◆ What you need to do
Could the records be returned exactly, with the pictures left out?

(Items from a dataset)
--*--

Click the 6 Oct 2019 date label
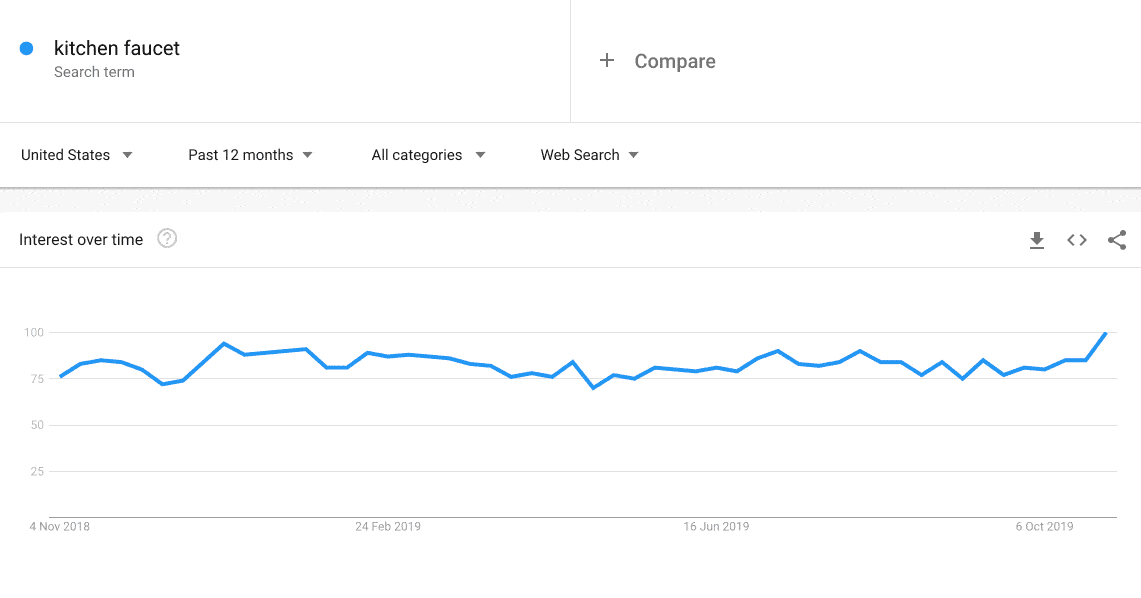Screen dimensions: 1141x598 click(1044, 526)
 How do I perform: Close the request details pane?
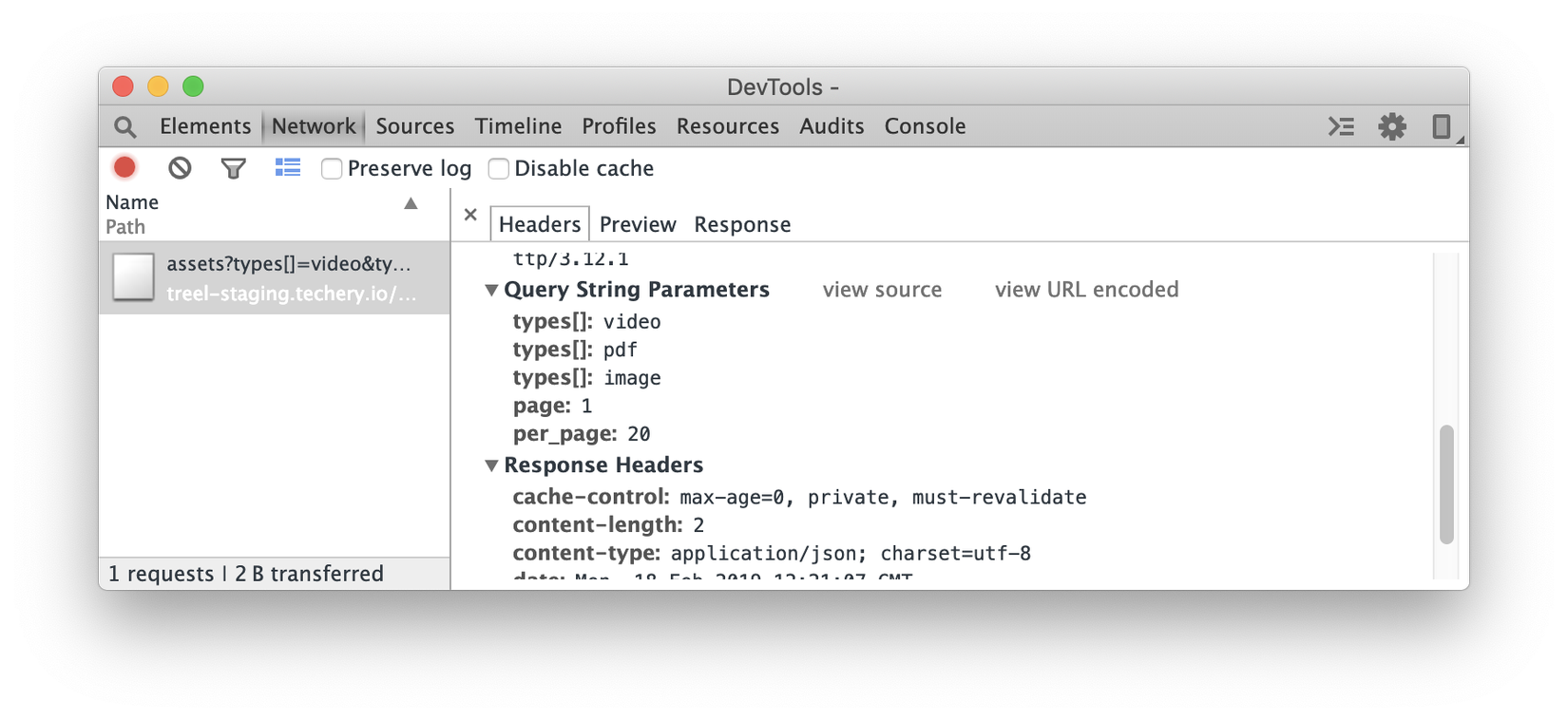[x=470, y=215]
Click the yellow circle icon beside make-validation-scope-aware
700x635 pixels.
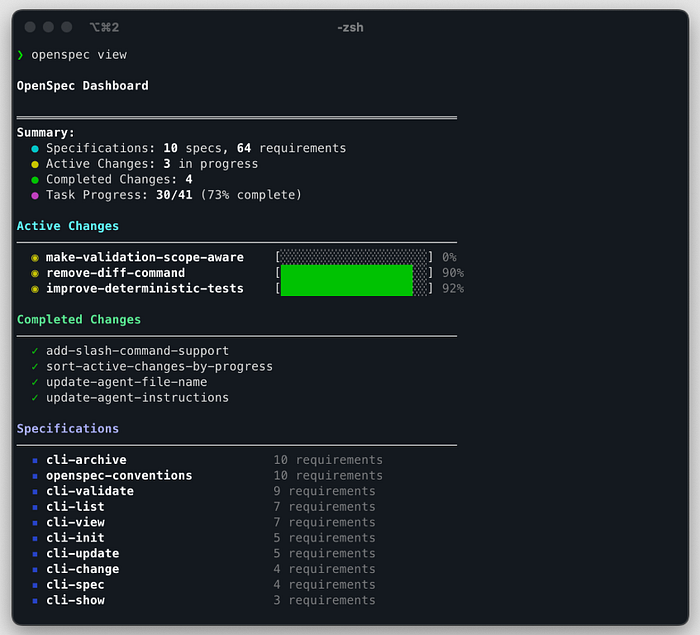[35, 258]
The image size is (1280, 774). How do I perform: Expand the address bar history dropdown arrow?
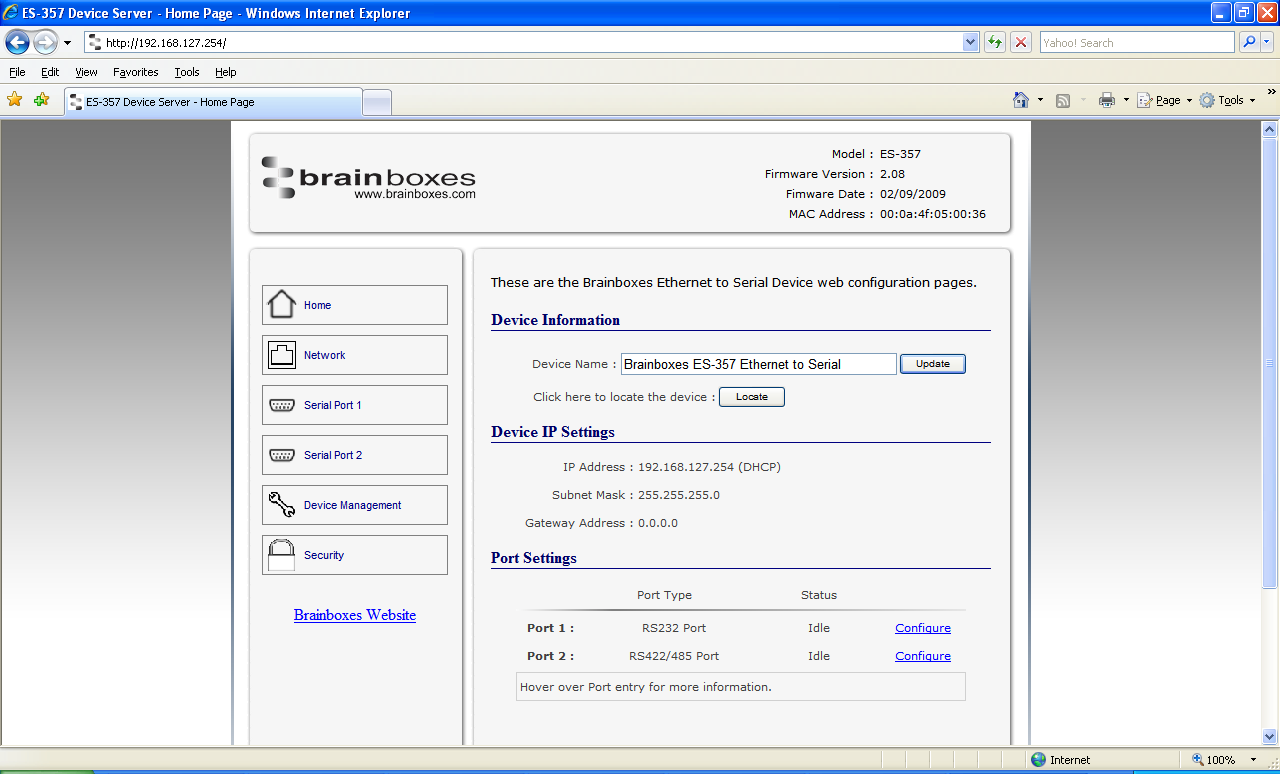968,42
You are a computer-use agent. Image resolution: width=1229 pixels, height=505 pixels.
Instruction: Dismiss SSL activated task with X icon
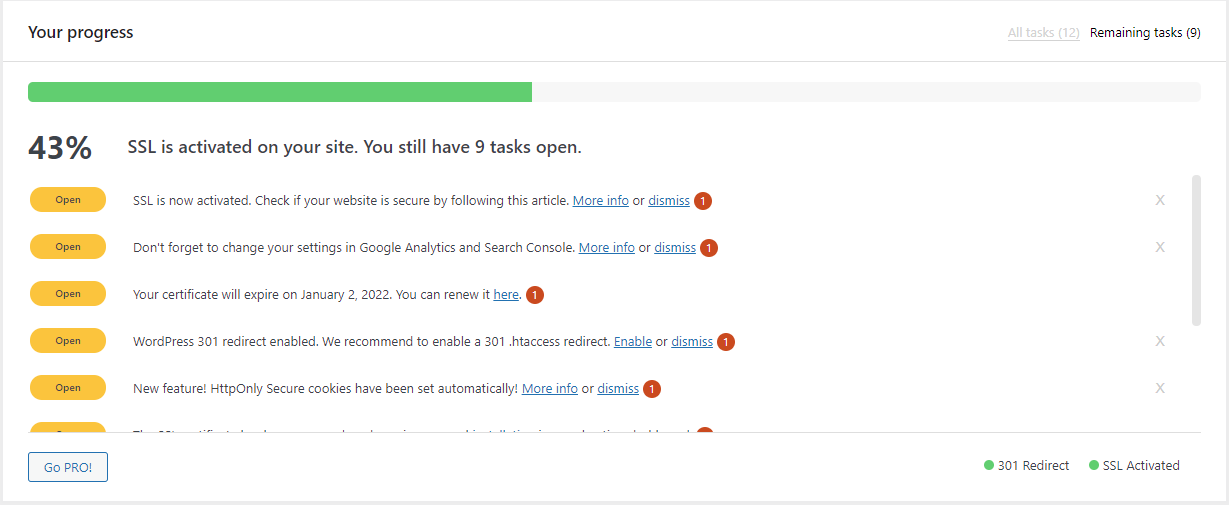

--*--

◆ Your solution
Click the 6 Oct 2019 date label
Screen dimensions: 1141x598 click(1044, 526)
 How do I perform: Close the request details pane?
[x=470, y=215]
Click the yellow circle icon beside make-validation-scope-aware
700x635 pixels.
[35, 258]
The image size is (1280, 774). How do I perform: Expand the address bar history dropdown arrow?
968,42
You are a computer-use agent. Image resolution: width=1229 pixels, height=505 pixels.
Instruction: Dismiss SSL activated task with X icon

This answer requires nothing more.